Environmental groups have been warning about the potentially harmful effects of the Buddhist practice of “life release”, in which caught animals are freed to save them from slaughter.
They say the animals might, in fact, be brought to an environment that is not fit for their survival, or they may even cause harm to the environment where they are released.
But many still engage in the practice because, according to their religious beliefs, it brings good karma.
On the other hand, some people welcome the religious practice because it provides an opportunity for them to put food on the table.
This is what happened at Tsing Yi Pier, where a group of about 30 people gathered recently to conduct the Buddhist ritual, Apple Daily reports.
Several boxes containing clams, oysters, starfish, red snappers and other sea creatures were brought to the pier for the ceremony.
As workers poured the contents of the crates into the sea, people on a boat started reciting Buddhist scriptures to pray for blessings for themselves and the freed creatures.
Unknown to them, however, several people were hiding under the pier, waiting for the chance to catch the freed creatures.
A 12-year-old boy said he and other family members never fail to come to the pier every month for the religious ritual in order to bring home delicious seafood.
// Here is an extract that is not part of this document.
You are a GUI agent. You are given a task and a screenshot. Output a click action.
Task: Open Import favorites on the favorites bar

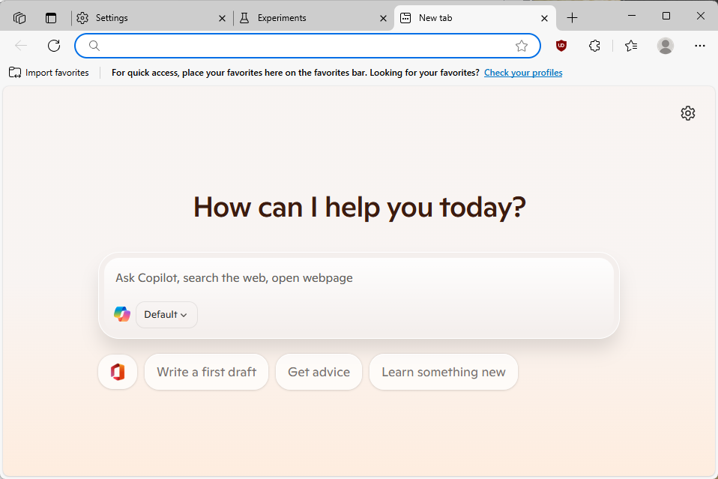click(48, 72)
Catching the huge fish is easy right after they are released into the sea, the boy said.
And even if the fish are not caught, their chances of survival remain a big question.
Man Chi-sum, chief executive officer of Green Power, an environmental group, said life release is meant to keep the animals alive, and so it is incumbent upon those practicing the ritual to know the best environment for the creatures to survive before releasing them, hk01.com reported.
As the coastal area is mostly polluted, it is definitely not a good place for life release, Man said, adding that it might be better for people to do charity work to achieve the purpose of accumulating virtues.